Another issue is how conservative religious groups are opposed to IUDs in general. IUDs are incredibly useful and since people are going to have sex anyways prohibiting IUDs is a pointless and frankly cruel decision. There is no law and there shouldn't be a law forcing anyone to use a IUDs, and prohibiting only IUDs is a very strange decision. This isn't protecting the religious freedom of those who are opposed to IUDs since it doesn't include other forms of birth control, but it is harming the ability for low-income families to access health products. This damages the government's ability to promote the general welfare, and misses the point completely on why we have laws to promote health in this country and that religious freedom does not include the right to impose your beliefs on others. Freedom of religion does not include imposing your religious beliefs on other which is exactly what this decision does. It shouldn't even be connected to abortion since wearing a IUDs to prevent pregnancy is a very different mechanism than an abortion. One would expect a religiously conservative Christian would be in favor of IUDs anyways since the Bible says nothing about IUDs (and in fact the only mention of abortion is in the Old Testament where it gives an ancient recipe to help a woman have an abortion) and if they were to follow Jesus' advice to love they neighbor would want to prevent unwanted pregnancies which when caused by rape or some other event can make a woman far worse off and struggle to pay the bills if she doesn't have a supportive partner and/or family. The very notion of opposing IUDs is contrary to the old Christian notion of charity (which is of course very similar to other world religions, Islam, Buddhism, etc.) and this type of behavior is what turns so many people off of religion when these people abuse these religious texts to take advantage of others.

One final complaint with the people who are anti-woman is how they are misappropriating feminist and abolitionist Susan B. Anthony who like me was of Quaker heritage, like me attended a Unitarian church, and is my 6th cousin a few times removed. Our heritage is that of working on the Underground Railroad, like everyone I know of in our family was a feminist at some level (even the more conservative members of my family turn out to be feminist when you grill them about specific feminist issues).
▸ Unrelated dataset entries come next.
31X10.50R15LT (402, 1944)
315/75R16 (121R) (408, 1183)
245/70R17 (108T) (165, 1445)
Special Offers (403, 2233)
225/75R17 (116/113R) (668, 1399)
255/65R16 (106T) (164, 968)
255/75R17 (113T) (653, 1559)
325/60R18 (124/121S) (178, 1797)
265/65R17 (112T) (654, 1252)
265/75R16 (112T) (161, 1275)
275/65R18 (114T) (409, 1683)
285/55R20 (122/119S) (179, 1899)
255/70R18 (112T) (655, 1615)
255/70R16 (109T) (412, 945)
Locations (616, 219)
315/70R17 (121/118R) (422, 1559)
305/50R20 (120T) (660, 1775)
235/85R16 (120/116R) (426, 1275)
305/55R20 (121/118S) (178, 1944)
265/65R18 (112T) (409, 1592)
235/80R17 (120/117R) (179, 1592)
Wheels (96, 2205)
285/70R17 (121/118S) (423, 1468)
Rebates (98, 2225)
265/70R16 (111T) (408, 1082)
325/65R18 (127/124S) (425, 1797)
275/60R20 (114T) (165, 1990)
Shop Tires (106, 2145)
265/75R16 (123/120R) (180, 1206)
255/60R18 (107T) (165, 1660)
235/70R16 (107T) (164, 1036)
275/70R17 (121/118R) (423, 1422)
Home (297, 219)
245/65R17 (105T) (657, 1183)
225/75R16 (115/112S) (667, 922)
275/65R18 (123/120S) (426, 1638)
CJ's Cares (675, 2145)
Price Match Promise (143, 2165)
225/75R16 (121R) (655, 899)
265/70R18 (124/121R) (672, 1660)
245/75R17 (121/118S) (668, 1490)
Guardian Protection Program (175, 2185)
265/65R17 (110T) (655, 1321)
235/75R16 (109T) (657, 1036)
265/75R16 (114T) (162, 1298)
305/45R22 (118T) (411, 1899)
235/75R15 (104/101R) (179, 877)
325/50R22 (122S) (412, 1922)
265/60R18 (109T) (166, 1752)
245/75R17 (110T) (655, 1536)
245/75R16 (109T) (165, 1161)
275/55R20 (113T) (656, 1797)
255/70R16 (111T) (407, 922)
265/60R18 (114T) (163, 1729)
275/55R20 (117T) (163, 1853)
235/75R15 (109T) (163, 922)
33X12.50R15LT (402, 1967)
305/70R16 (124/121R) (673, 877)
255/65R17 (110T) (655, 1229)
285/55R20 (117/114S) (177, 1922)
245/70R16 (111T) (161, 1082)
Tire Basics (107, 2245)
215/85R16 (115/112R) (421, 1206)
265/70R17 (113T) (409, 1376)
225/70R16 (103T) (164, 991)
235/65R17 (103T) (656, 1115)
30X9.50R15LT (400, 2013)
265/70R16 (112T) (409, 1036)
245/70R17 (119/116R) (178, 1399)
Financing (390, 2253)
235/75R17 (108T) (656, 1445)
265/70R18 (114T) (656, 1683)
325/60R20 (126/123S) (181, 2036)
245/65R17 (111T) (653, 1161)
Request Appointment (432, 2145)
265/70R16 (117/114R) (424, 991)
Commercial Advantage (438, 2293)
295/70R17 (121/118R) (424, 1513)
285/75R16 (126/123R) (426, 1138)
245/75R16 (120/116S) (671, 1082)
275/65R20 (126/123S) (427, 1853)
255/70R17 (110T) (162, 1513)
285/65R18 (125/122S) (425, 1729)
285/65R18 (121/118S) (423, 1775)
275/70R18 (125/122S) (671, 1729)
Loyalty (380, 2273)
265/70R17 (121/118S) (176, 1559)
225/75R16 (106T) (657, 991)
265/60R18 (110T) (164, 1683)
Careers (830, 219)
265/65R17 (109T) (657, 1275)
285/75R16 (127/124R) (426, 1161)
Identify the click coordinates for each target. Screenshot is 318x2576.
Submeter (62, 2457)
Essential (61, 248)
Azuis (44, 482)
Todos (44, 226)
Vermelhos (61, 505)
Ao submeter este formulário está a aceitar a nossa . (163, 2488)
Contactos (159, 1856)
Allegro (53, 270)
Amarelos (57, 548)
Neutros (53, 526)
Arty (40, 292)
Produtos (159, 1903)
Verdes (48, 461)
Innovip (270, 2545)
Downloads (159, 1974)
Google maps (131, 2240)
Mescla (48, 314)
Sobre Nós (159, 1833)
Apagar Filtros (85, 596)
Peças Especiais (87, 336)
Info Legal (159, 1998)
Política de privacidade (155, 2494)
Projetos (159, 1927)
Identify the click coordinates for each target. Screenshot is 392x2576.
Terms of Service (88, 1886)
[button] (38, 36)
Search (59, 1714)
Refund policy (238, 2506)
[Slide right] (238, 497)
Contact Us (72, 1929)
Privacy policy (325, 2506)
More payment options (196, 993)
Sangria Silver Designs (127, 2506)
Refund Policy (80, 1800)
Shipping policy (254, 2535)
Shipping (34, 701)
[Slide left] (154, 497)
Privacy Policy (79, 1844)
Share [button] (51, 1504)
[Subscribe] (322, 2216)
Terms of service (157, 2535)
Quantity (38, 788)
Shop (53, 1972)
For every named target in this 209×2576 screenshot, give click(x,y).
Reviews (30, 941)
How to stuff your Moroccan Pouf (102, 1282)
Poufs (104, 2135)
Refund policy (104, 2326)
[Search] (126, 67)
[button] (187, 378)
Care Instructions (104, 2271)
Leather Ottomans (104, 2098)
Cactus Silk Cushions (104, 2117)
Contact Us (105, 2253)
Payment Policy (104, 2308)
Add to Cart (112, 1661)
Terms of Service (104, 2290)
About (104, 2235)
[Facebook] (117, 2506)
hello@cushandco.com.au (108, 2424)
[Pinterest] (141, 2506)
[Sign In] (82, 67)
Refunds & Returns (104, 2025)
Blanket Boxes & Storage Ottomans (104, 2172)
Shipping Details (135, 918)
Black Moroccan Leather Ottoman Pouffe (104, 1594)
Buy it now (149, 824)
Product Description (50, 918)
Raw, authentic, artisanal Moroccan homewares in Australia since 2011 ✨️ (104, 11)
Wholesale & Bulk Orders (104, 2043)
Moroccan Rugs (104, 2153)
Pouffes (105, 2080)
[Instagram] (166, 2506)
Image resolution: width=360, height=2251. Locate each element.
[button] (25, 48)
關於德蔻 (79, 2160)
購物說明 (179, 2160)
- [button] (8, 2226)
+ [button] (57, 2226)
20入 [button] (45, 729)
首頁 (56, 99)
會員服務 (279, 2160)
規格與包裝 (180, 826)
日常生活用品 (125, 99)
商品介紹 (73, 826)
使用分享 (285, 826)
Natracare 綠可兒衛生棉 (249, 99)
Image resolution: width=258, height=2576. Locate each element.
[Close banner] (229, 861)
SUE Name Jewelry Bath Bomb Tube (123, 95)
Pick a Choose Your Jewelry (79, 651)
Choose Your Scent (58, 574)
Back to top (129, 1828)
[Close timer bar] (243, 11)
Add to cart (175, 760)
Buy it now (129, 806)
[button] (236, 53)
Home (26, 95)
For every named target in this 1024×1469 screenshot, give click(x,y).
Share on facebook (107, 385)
Claiming that she was opposed to abortion which if they knew anything about us Quakers and Unitarians (not all of my family is UU, but I have met a good number of UUs who are of Quaker heritage and have found a significant number on our family tree) would know how very wrong they are to misappropriate my heritage. I don't swear on my blog, but this pisses me off! Stop abusing my heritage!

This opposition to IUDs has nothing to do with freedom of religion. It is a war against the poor and women. As a feminist I am very unhappy with this decision and its implications.

Update: 1 July 2014. This post originally stated that condoms were banned, this was factually incorrect and has been corrected to IUDs.